● Work request: When you repeat the listing, keep every character as it is.

● Provided entries:
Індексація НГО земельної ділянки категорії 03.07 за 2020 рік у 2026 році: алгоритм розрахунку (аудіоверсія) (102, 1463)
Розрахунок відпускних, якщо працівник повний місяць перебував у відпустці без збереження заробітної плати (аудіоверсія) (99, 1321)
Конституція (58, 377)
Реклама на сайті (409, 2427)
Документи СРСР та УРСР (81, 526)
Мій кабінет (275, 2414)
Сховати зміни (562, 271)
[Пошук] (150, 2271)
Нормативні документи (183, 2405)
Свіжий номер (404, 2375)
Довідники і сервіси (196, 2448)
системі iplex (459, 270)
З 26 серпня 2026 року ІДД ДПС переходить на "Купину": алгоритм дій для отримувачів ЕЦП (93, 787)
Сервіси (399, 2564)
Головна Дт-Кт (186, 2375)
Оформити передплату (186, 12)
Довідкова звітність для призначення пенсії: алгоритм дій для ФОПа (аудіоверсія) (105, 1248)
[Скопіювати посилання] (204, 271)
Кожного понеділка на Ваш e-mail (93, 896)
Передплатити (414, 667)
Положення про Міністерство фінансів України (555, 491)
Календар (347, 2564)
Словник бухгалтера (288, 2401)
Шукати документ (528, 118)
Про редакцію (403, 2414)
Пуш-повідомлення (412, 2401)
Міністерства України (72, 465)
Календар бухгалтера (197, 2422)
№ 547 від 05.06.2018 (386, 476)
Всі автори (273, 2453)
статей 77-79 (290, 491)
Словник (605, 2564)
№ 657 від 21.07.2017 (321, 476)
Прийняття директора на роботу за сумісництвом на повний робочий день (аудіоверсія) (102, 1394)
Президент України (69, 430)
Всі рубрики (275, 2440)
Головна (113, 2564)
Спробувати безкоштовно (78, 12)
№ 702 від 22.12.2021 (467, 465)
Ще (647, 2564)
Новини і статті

● Answer area:
Індексація НГО земельної ділянки категорії 03.07 за 2020 рік у 2026 році: алгоритм розрахунку (аудіоверсія) (102, 1463)
Розрахунок відпускних, якщо працівник повний місяць перебував у відпустці без збереження заробітної плати (аудіоверсія) (99, 1321)
Конституція (58, 377)
Реклама на сайті (409, 2427)
Документи СРСР та УРСР (81, 526)
Мій кабінет (275, 2414)
Сховати зміни (562, 271)
[Пошук] (150, 2271)
Нормативні документи (183, 2405)
Свіжий номер (404, 2375)
Довідники і сервіси (196, 2448)
системі iplex (459, 270)
З 26 серпня 2026 року ІДД ДПС переходить на "Купину": алгоритм дій для отримувачів ЕЦП (93, 787)
Сервіси (399, 2564)
Головна Дт-Кт (186, 2375)
Оформити передплату (186, 12)
Довідкова звітність для призначення пенсії: алгоритм дій для ФОПа (аудіоверсія) (105, 1248)
[Скопіювати посилання] (204, 271)
Кожного понеділка на Ваш e-mail (93, 896)
Передплатити (414, 667)
Положення про Міністерство фінансів України (555, 491)
Календар (347, 2564)
Словник бухгалтера (288, 2401)
Шукати документ (528, 118)
Про редакцію (403, 2414)
Пуш-повідомлення (412, 2401)
Міністерства України (72, 465)
Календар бухгалтера (197, 2422)
№ 547 від 05.06.2018 (386, 476)
Всі автори (273, 2453)
статей 77-79 (290, 491)
Словник (605, 2564)
№ 657 від 21.07.2017 (321, 476)
Прийняття директора на роботу за сумісництвом на повний робочий день (аудіоверсія) (102, 1394)
Президент України (69, 430)
Всі рубрики (275, 2440)
Головна (113, 2564)
Спробувати безкоштовно (78, 12)
№ 702 від 22.12.2021 (467, 465)
Ще (647, 2564)
Новини і статті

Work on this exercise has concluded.